Before anything else, I want to talk about the current unit testing framework that we've set up: In the test/unit directory of the repository, I've included a header "test_parser", which includes a couple of subclasses the WebVTT::FileParser class from libwebvttxx. This simplifies the unit test code quite a bit. There are two versions, so far: ItemCounterParser, which simply keeps a count of errors and cues encountered (but does not save them), and ItemStorageParser, which does the same as the above, but also stores the cue and error objects so that they may be inspected. Rick Eyre has been working on C++ code to wrap the cuetext 'nodes', however it has not landed just yet, he feels that there is more to do. But even so, the ItemStorageParser class alone should make it fairly simple to convert the conformance tests to unit tests, which I've already begun doing (the current tree has tests for the 'vertical' cue-setting) To add unit tests to the build so that make check runs them, we have a list of unit test programs to be built for the 'check' target:
UNIT_TESTS = \ sample_unittest \ sample2_unittest \ csvertical_unittestYou can simply add the name of your program to the list. Node that in the list, newlines are escaped with a backslash, so that the variable definition continues to the next line. Following that, you need to tell automake what source files the program depends on:
# Cue Settings tests csvertical_unittest_SOURCES = csvertical_unittest.cppWhile eventually we might have a script to do this all automatically, for the time being that's all we've got :3 Additionally, if you need to add additional libraries or include directories for your specific test, you can add them by doing something like this:
mytestprogram_CPPFLAGS = <additional preprocessor flags, such as -I<includedir> or -D<definition>> mytestprogram_LDADD = <some library, but probably won't need to do this (however, some of the libwebvttxx stuff requires -lm currently, so yeah...>So, here's an example of unit tests for the vertical cue-setting, using libwebvttxx, gtest, and the ItemStorageParser object:
#include "test_parser"
/**
* Verifies that the parser correctly parses a "vertical" key, followed by U+003A ':',
* followed by 'rl' (indicating that the text be positioned vertically, and grows towards the left)
*
* From http://dev.w3.org/html5/webvtt/#webvtt-vertical-text-cue-setting (09/28/2012):
* 1. The string "vertical".
* 2. A U+003A COLON character (:).
* 3. One of the following strings: "rl", "lr".
*/
TEST(CueSettingVertical,RL)
{
ItemStorageParser parser("cue-settings/vertical/rl.vtt");
parser.parse();
const Cue &cue = parser.getCue(0);
ASSERT_EQ(true, cue.isVerticalRightToLeft());
}
As you can see, it's basically 4 lines of code for the single test (which ensures that the 'vertical:rl' setting is parsed and interpreted correctly.

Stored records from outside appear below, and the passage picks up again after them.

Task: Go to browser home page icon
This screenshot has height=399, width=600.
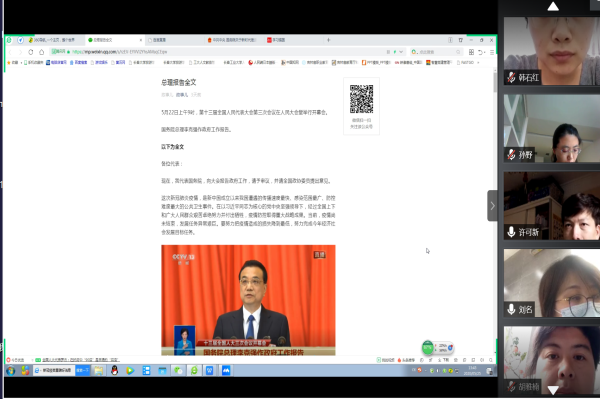Action: click(42, 52)
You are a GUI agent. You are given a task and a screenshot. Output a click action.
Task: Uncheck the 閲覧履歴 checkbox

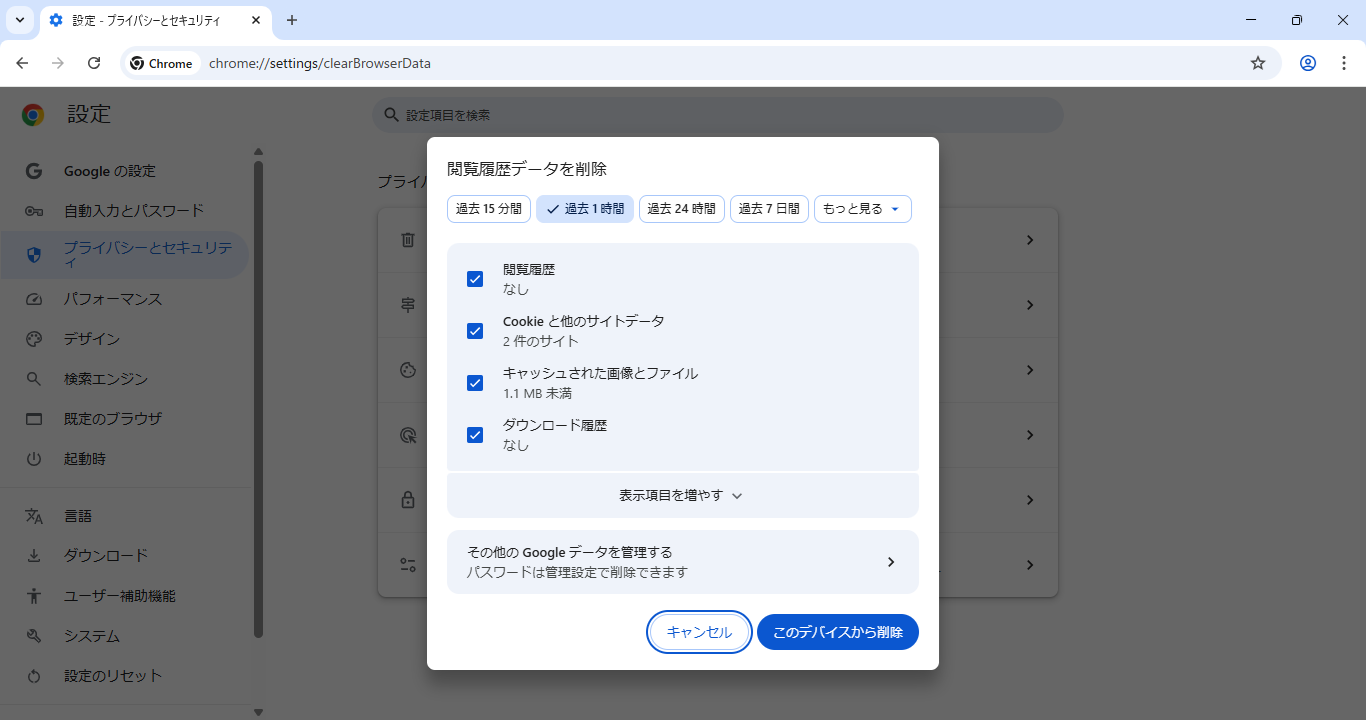475,279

The first line declares an ItemStorageParser which opens the file "cue-settings/vertical/rl.vtt", and it's parsed in the second line.
In the 3rd line, we try to get const reference to the first WebVTT::Cue object. This should throw an exception if the cue is not available, and gtest treats this case as a failure.
Finally, we assert that the cue is has a direction of RightToLeft, which should indicate that the vertical:rl setting was correctly parsed.
So we can convert a lot of our 'good' tests to work fairly simply like this (However, I do think we probably should store line and column numbers with cues and cue nodes, so that we can check that we're tracking the line/column numbers correctly)
But what about 'bad' tests? That's an area where it gets interesting
/**
* Test if parser fails when an unknown keyword is used for the otherwise correct 'vertical' cue setting.
*
* From http://dev.w3.org/html5/webvtt/#webvtt-vertical-text-cue-setting (09/28/2012):
* 1. The string "vertical".
* 2. A U+003A COLON character (:).
* 3. One of the following strings: "rl", "lr".
*/
TEST(CueSettingVertical,DISABLED_BadKeyword)
{
ItemStorageParser parser("cue-settings/vertical/bad-keyword.vtt");
parser.parse();
const Error& err = parser.getError(0);
/**
* We're expecting a WEBVTT_INVALID_CUESETTING error on the 25th column of the 3rd line
*/
ASSERT_EQ(WEBVTT_INVALID_CUESETTING,err.error());
ASSERT_EQ(3,err.line());
ASSERT_EQ(25,err.column());
}
This above test is known to fail (in gtest, we can mark these with DISABLED_ before the test name, which tells gtest to not try to run the test).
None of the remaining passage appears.